Consigne A: Dans la revue de presse sur « Lola Montès », recopiez à l'identique le passage qui va de « La critique se » jusqu'à « de cet échec. » inclus.
Consigne B: D'après la revue de presse sur « Lola Montès », dans quel journal Simone Dubreuilh a-t-elle publié sa diatribe contre le film ?

Texte:
§

Revue de presse de « Lola Montès » (Max Ophuls, 1955)

David Duez - 29 novembre 2017

Se surprenant à bailler lors de la projection, Jean de Baroncelli ouvre, le premier, les hostilités à l’encontre d’un film qui « a sombré dans la monotonie » (Le Monde). « Ébloui, captivé, fasciné, pantois d’admiration », Jacques Doniol-Valcroze en est l’ardent défenseur (France-Observateur). Dans Le Figaro, un groupe de sept réalisateurs – Jean Cocteau, Roberto Rossellini, Jacques Becker, Christian-Jaque, Jacques Tati, Pierre Kast et Alexandre Astruc – publient un manifeste : « Ce film n’est pas un divertissement. Il donne à réfléchir ».

Lola Montès (Max Ophuls)

La critique se déchire. À la suite de Baroncelli, Simone Dubreuilh signe une violente diatribe : « Lola Montès est, qu’on le veuille ou non un échec retentissant » (Libération). Claude Mauriac qui salue « le brio de [la] réalisation » (Le Figaro Littéraire) et Jacques Nobecourt ébloui (Radio-Cinéma) se joignent à Doniol-Valcroze. Partagé, le public l’est aussi : sifflets et huées se mêlent aux applaudissements. La critique s’essaye alors à comprendre les raisons de cet échec.

Distillant audace et avant-garde dans un grand film populaire, Max Ophuls déconcerte un public qui ne reconnaît pas « es pâturages coutumiers » (Claude Mauriac). Quand Simone Dubreuilh fustige l’esthétisme baroque, François Gault incrimine « une technique qui désoriente, les mouvements de caméra » (Le Coopérateur de France). Certains critiques avancent un film dépourvu de tout sex-appeal, atmosphère chère à Martine Carol. En lieu et place de Lucrèce Borgia, le public « découvre un tout autre cocktail, qui ne fait guère de place à cet érotisme, style Vie parisienne » note Gilles Martain (Rivarol). Ophuls, qui refuse de sombrer dans la facilité, teint la pin-up en brun et coupe au montage l’unique strip-tease, pourtant prévu.

§

Jeu d'enregistrements:
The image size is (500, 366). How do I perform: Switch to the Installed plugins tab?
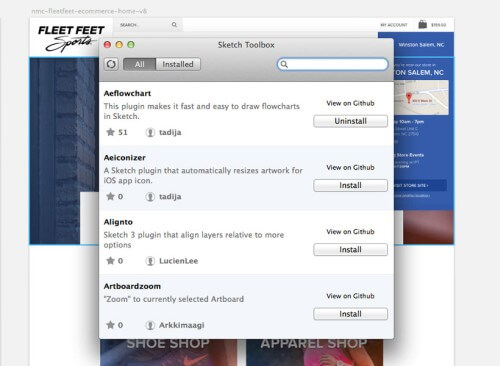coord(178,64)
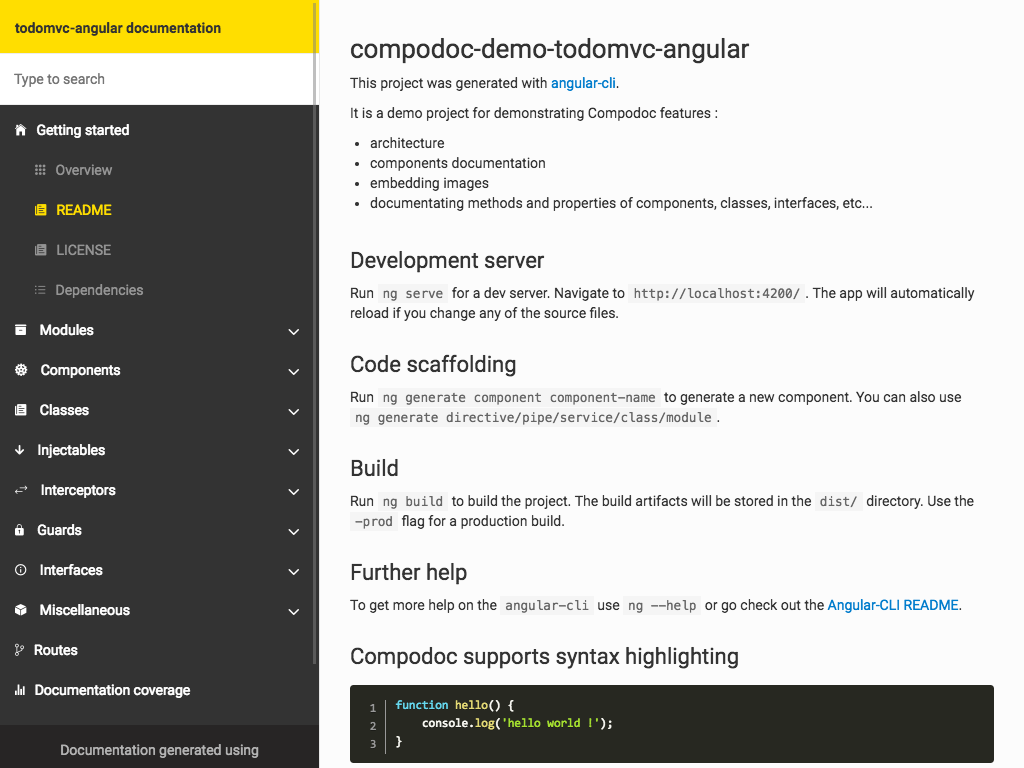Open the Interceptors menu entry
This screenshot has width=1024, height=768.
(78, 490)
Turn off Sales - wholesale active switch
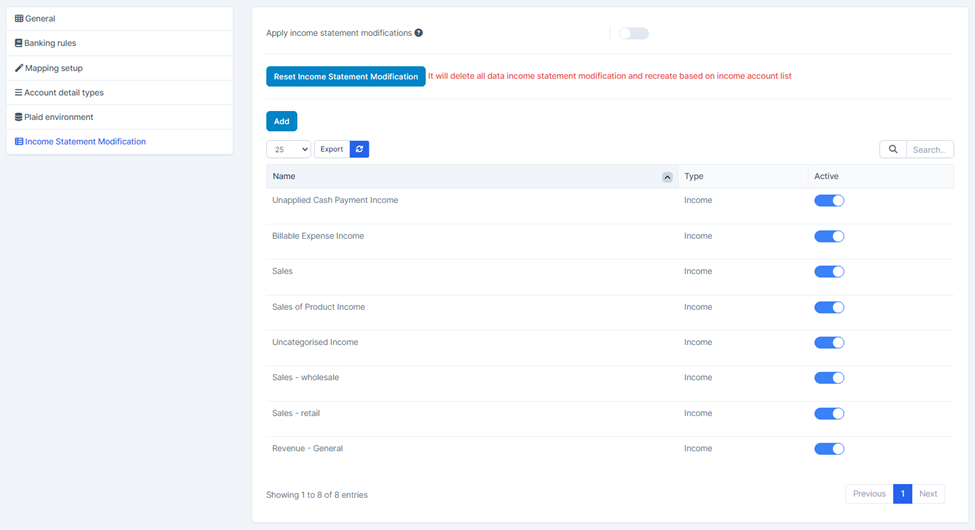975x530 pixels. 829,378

§

Zone de réponse A:
La critique se déchire. À la suite de Baroncelli, Simone Dubreuilh signe une violente diatribe : « Lola Montès est, qu’on le veuille ou non un échec retentissant » (Libération). Claude Mauriac qui salue « le brio de [la] réalisation » (Le Figaro Littéraire) et Jacques Nobecourt ébloui (Radio-Cinéma) se joignent à Doniol-Valcroze. Partagé, le public l’est aussi : sifflets et huées se mêlent aux applaudissements. La critique s’essaye alors à comprendre les raisons de cet échec.

Zone de réponse B: Dans Libération.